[
https://issues.apache.org/jira/browse/TIKA-3032?page=com.atlassian.jira.plugin.system.issuetabpanels:all-tabpanel
]
Louic Vermeer updated TIKA-3032:
--------------------------------
Priority: Minor (was: Critical)
> Table cells below a colspan property are shifted
> ------------------------------------------------
>
> Key: TIKA-3032
> URL: https://issues.apache.org/jira/browse/TIKA-3032
> Project: Tika
> Issue Type: Bug
> Components: parser
> Affects Versions: 1.23
> Environment: Linux neon 5.3.18-1-MANJARO #1 SMP PREEMPT Wed Dec 18
> 18:34:35 UTC 2019 x86_64 GNU/Linux
> openjdk 13.0.2 2020-01-14
> OpenJDK Runtime Environment (build 13.0.2+8)
> OpenJDK 64-Bit Server VM (build 13.0.2+8, mixed mode)
> Reporter: Louic Vermeer
> Priority: Minor
> Attachments: table.html
>
> Original Estimate: 168h
> Remaining Estimate: 168h
>
> When a colspan property is used in html or xml input, cells in the rows below
> the colspan are shifted to the left. Therefore it is no longer possible to
> reconstruct which column the values belong to after being parsing.
> In the attached example, the labels are no longer above the correct column.

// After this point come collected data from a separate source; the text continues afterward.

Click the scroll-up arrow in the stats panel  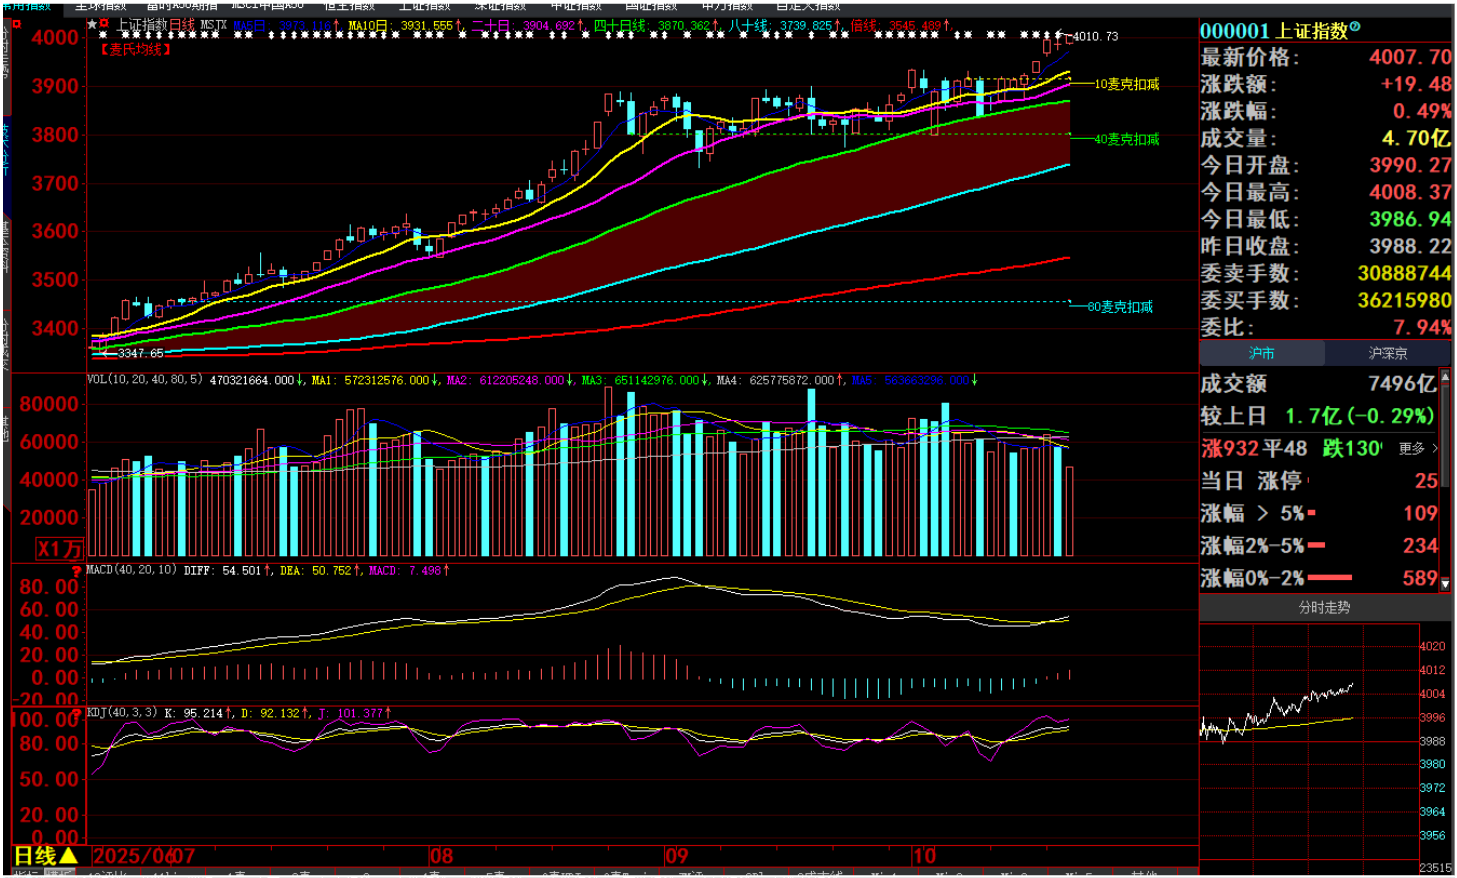[x=1445, y=377]
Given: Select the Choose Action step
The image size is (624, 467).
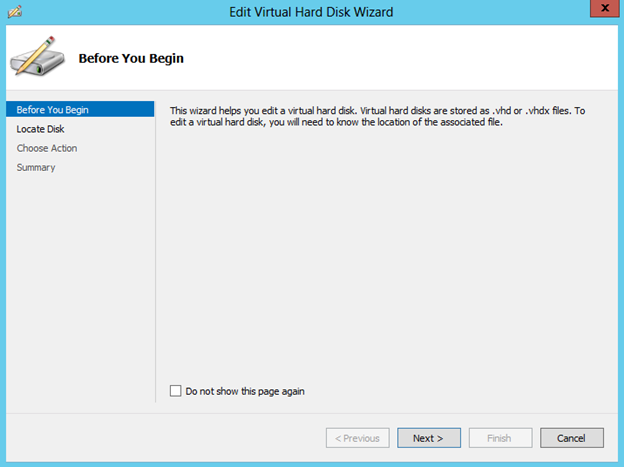Looking at the screenshot, I should [47, 148].
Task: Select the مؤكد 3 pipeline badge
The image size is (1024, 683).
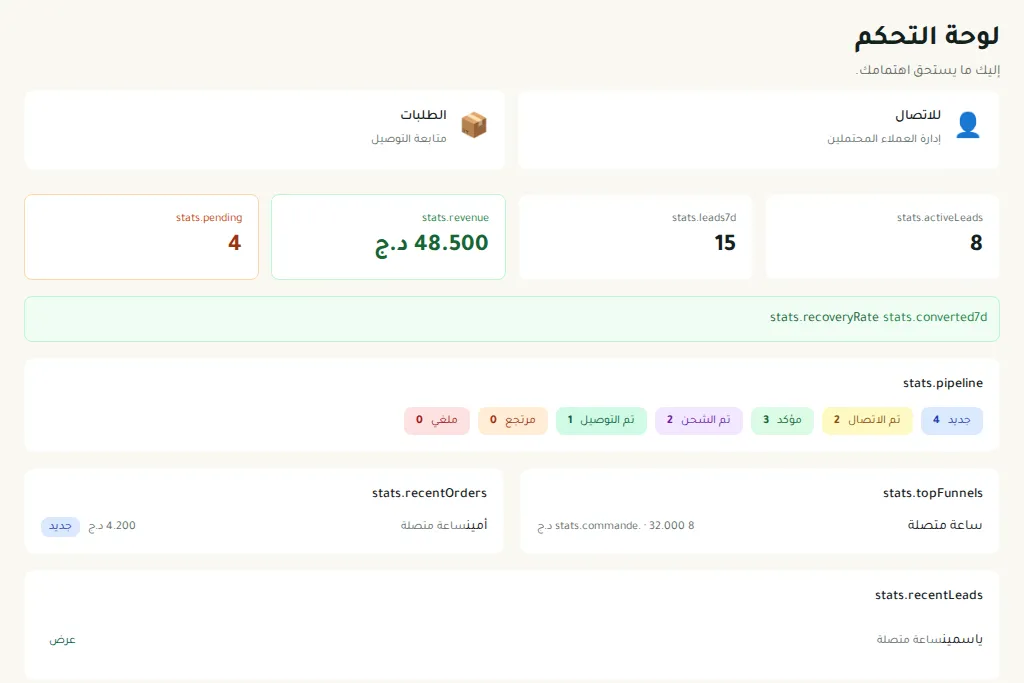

> This example was inspired by the tables in the sec filings XBRL data. See for
> example the following link (22MB!) to a 10-K filing:
> https://www.sec.gov/Archives/edgar/data/1410636/000141063619000041/0001410636-19-000041.txt
> Suggested solution:
> Tika could insert empty cells behind the cell with the colspan. While this
> may not be perfect, at least it would prevent cells after it from shifting
> position and ending up in the wrong column. The ideal solution (for me at
> least) would be to preserve the colspan information in XML output and to
> insert extra tabs in TXT output to keep the columns aligned.
>
--
This message was sent by Atlassian Jira
(v8.3.4#803005)